Kaç yüzyıl geçti, müzede tablolarda gülümserler.
Düşleri büyüktü, bir dokunsan gövde iki titrer.
Karnavalda, panayırda maske ardına gizlenir çoğu,
Kol kola yürürken bahçede, bakışları dalar görünmeyene
Göğsü, gözü çiçek; yüreği şiir, nefesi karanfille beslenir.


Gülden buketler getirilmişti, şenlikte kolye armağan.
Ay gözünde doğar, gözünde batar seyredince, güneş parlar
Kimin sevgilisi, alem bilir, mektup sık gelir, özgürdür.
Maskeli karnavalda, sütun ardında gizli öpülür, fırtına eser
Mahalleye, sülaleye, söylentiye meydan okur, direnir.
Rüzgâr saçlarını savurur, iniltiler karışır, yaprak dökülür.
Kahkaha özü yaşamın; aşk denir, başka denmez.


Yan bakış görmez, teğet geçer; acemiyi, zoru istemez
Gece mahrem, flüt üfler, göz yaşı döker istenmeyince
Özlemle şarkı söyler; şarkıyla büyüdükçe büyür özlem
Akıl yüreğe iner, gözler titrer, sessizlik başka hüzün.
Gündüz geceyi, gece gündüzü özler, sırdır bilinmez
Besteci şenliği seyreder balkonda, mevsimi besteler
Tutkulu çaresiz susar, su çağlar, kimdir sevgili bilinmez.

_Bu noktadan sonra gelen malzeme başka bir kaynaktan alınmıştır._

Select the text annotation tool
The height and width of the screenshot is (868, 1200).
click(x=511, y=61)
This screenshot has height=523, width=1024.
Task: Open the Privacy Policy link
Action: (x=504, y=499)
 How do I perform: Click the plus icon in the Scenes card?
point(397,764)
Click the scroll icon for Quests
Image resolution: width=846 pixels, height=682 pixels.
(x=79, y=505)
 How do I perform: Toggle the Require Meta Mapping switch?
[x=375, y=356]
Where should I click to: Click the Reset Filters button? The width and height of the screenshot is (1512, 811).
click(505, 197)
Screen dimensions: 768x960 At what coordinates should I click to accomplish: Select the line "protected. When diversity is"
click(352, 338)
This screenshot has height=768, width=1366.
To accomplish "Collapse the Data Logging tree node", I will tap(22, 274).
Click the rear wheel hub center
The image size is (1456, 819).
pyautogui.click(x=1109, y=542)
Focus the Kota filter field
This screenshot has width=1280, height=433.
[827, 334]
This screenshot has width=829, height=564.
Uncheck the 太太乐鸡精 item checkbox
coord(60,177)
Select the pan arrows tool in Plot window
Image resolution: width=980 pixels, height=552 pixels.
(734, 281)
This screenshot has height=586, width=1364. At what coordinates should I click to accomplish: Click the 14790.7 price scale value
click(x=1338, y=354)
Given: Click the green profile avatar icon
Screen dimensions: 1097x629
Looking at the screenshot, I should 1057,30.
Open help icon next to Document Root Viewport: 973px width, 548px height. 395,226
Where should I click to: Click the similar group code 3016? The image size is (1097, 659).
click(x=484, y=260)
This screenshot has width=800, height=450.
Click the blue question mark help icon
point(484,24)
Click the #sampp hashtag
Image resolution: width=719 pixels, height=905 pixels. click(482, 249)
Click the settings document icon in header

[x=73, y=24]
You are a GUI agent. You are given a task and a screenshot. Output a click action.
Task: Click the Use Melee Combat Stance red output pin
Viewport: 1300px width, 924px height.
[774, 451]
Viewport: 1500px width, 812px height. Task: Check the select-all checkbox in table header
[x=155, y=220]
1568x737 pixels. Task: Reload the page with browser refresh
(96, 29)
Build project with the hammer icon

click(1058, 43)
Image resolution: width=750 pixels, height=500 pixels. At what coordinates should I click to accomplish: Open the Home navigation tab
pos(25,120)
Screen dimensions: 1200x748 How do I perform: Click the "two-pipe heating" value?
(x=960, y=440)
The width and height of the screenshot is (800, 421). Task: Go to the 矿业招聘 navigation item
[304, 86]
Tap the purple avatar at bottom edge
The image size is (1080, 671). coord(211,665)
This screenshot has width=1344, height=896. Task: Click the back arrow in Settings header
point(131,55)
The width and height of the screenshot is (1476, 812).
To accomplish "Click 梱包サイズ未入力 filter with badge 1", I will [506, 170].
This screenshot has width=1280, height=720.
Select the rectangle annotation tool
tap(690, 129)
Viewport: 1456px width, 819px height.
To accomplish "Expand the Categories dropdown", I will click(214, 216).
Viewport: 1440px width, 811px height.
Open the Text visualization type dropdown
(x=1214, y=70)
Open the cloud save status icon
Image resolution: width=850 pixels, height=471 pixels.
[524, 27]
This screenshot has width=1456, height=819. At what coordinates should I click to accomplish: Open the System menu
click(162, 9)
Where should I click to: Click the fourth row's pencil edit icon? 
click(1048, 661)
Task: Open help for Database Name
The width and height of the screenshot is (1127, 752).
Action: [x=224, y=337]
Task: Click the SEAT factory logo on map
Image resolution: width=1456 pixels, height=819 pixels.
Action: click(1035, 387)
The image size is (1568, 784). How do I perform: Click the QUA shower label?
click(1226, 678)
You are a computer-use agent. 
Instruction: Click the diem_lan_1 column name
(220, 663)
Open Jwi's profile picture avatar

Birlikte çalışmak sevinç; bağda şarap üretir, balık tütsüler
Mevsim bahar, çiçek açar, çiçek kapanır, hayat devinir
Oyunlar artık şarkılı, hikâyeler şarkıyla dinlenir
Soyludur aileler, geçmiş yüzyılları dilden yüze anlatır,
Karşı kıyı kadınları okur, yazar, arya söyler; resmeder, dinler.
Lüferi, leyleği, kirpiyi, şairi tanır; sözleri, gülümsemesi geleceğe kalır.